Mid Penn Bancorp, Inc. Anticipates Large Loan Loss Provision

MILLERSBURG, Pa., Dec. 30, 2009 (GLOBE NEWSWIRE) -- Mid Penn Bank, the wholly-owned subsidiary of Mid Penn Bancorp, Inc. (Nasdaq:MPB) expects to record a provision for loan and lease losses of approximately $7 million for the fourth quarter of 2009. On December 7, 2009, Mid Penn disclosed that it expected to record a provision for loan and lease losses in the range of $4 million to $5 million for the fourth quarter of 2009. However, after further analysis, the company has determined that the amount of the expected provision is greater than previously disclosed. The increased provision will result in a net loss for the quarter and for the year ending December 31, 2009. After giving effect to the provision, Mid Penn Bank will continue to exceed all regulatory capital levels to be considered "well capitalized" at December 31, 2009.

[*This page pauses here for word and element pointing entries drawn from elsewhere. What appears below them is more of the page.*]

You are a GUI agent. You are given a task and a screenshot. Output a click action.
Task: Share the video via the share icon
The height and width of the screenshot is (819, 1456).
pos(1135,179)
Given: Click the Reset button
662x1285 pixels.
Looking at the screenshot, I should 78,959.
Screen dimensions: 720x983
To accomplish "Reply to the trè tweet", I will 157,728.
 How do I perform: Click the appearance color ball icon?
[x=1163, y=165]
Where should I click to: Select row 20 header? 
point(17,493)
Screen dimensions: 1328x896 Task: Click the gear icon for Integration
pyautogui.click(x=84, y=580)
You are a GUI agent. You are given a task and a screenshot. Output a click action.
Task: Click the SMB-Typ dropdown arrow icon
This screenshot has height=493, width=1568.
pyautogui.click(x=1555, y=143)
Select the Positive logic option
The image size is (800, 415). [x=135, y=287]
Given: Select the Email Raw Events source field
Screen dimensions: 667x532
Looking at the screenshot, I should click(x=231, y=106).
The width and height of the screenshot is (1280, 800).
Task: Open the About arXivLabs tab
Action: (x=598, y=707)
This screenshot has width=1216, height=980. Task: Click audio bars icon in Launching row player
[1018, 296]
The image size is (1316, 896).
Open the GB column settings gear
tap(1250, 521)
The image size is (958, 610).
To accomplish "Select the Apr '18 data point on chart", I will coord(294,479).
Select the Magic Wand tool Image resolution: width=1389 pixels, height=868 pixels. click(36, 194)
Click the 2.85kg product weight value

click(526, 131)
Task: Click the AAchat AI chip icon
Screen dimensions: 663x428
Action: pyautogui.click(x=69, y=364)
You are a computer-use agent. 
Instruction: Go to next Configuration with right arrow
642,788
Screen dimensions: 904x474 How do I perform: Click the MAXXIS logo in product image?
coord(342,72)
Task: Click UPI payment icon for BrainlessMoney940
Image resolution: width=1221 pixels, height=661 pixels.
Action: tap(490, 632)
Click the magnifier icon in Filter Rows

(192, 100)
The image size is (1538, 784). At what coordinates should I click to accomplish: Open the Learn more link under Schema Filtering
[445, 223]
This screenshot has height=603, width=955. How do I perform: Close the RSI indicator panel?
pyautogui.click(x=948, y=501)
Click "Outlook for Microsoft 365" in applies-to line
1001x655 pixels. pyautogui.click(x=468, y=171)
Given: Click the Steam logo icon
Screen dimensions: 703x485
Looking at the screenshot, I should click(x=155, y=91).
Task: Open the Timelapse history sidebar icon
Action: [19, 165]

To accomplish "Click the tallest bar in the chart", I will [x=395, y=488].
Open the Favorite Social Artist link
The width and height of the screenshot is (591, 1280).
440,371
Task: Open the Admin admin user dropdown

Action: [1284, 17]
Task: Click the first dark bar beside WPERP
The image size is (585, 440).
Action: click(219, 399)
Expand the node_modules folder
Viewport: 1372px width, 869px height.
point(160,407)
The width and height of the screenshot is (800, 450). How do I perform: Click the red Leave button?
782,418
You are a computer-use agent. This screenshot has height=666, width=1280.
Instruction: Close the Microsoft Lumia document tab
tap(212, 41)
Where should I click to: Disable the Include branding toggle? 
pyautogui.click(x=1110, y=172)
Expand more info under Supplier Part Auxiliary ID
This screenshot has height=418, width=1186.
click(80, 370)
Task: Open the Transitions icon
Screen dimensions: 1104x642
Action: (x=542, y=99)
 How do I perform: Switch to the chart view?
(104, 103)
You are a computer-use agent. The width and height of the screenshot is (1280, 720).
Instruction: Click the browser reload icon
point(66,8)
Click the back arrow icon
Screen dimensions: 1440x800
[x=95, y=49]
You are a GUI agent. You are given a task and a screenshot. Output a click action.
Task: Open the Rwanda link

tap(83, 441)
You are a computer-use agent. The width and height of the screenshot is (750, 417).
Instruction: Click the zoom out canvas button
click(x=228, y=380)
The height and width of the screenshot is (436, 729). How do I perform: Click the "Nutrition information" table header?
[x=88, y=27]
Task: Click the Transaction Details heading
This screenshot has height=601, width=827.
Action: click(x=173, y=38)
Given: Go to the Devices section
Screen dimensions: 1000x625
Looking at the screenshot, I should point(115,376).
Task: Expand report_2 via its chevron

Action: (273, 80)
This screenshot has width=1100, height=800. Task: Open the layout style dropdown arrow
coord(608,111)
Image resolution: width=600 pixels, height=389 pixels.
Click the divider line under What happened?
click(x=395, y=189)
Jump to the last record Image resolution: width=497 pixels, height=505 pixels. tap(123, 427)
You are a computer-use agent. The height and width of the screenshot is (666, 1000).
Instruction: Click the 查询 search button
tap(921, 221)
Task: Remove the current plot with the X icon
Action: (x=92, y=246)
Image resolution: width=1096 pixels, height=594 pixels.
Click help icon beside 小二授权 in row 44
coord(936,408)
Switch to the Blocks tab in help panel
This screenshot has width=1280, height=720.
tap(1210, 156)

The additional provision to the Allowance for Loan and Lease Losses (the "Reserve") is primarily due to several credits in the loan portfolio, all of which were originated prior to the appointment of the current management team. Due to a current period deterioration in the financial performance of the borrowers on these credits, and/or a devaluation in the collateral, the Bank needs to prepare for inherent losses by increasing the Reserve for these credits. Specifically, one large commercial participation loan has shown exceptional collateral devaluation and contributed greatly to the need to increase the Reserve in this fourth quarter. While Management believes that the Reserve will accurately reflect the condition of the portfolio at December 31, 2009, future credit deterioration cannot be ruled out.

In response to the large loan and lease loss provision expected to be taken for the fourth quarter of 2009, Management has again increased efforts to curtail discretionary expense spending. Current expense initiatives involve cuts in marketing, travel and entertainment, salary and benefits, employee retirement contributions, and a delay in new branch office expansion.

Management will continue to take the necessary measures to further strengthen capital and liquidity positions, improve profitability, and maintain shareholder value throughout this difficult economic period. Notwithstanding the anticipated net loss for 2009, Mid Penn Bank this year has achieved improved market share, with double-digit core deposit growth, and a strengthening net interest margin compared with 2008. According to Rory G. Ritrievi, President and CEO, these factors, coupled with the actions taken to strengthen the Reserve in the fourth quarter of 2009, position the Bank solidly to generate acceptable core earnings going forward.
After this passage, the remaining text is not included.